**Instructions for the task**
What lines below hold the string "resolution"? Copy them all.

# # # # # # #

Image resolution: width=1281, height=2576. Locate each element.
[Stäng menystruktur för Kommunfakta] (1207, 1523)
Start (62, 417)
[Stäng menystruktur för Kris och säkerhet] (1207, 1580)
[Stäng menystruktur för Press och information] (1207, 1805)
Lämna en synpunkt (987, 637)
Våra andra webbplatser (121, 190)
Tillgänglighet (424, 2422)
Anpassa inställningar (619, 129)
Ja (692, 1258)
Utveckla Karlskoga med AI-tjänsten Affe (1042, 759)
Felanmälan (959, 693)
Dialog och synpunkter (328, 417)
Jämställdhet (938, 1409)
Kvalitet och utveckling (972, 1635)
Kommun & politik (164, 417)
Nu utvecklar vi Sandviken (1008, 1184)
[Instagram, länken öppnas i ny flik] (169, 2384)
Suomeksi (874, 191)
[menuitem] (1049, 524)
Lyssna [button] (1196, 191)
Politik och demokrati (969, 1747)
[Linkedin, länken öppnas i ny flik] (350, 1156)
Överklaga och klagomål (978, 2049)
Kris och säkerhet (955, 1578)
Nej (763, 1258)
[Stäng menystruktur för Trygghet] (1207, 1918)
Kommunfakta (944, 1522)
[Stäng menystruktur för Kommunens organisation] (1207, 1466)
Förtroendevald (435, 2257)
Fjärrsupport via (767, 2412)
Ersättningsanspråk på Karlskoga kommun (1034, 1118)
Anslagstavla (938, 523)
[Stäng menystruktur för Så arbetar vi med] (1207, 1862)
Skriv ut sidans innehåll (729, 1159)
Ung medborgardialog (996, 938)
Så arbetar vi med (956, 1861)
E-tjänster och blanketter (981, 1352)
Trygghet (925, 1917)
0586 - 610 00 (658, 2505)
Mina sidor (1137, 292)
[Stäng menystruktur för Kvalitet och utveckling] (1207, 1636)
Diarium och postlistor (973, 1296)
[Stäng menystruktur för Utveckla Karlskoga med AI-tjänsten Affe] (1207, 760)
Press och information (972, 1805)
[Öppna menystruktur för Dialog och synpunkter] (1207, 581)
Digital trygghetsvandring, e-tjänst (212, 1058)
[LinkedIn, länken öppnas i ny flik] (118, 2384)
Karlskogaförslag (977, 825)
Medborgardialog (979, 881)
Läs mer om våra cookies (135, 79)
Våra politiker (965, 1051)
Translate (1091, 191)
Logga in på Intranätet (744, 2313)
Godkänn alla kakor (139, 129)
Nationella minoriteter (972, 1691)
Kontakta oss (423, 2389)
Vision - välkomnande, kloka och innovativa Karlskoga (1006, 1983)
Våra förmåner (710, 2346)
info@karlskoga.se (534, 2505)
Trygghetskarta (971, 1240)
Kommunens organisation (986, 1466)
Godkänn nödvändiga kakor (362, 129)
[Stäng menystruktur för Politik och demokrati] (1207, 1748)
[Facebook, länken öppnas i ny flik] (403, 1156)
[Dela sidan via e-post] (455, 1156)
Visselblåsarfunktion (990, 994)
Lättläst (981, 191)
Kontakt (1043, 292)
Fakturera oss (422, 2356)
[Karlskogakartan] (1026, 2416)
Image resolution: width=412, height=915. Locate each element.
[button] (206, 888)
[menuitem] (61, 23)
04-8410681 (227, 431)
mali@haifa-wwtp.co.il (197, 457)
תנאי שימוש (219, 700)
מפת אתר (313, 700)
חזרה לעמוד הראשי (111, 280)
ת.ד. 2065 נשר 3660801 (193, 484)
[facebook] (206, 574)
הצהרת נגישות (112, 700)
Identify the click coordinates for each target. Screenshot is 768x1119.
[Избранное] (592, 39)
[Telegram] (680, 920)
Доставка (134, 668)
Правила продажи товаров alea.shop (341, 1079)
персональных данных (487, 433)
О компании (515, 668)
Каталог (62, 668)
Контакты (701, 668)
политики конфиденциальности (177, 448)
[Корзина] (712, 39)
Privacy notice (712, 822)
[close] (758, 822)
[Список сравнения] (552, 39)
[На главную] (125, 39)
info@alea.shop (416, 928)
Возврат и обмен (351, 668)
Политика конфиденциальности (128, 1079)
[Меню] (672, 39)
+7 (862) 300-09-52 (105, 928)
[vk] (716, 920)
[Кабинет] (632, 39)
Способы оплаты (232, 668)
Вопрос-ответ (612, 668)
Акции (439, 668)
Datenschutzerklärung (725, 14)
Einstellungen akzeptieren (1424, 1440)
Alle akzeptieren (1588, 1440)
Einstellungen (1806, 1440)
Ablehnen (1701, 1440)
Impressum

# # # # # # #

**Solution**
Image resolution: width=1281, height=2576. Locate each element.
Image resolution: width=412, height=915. Locate each element.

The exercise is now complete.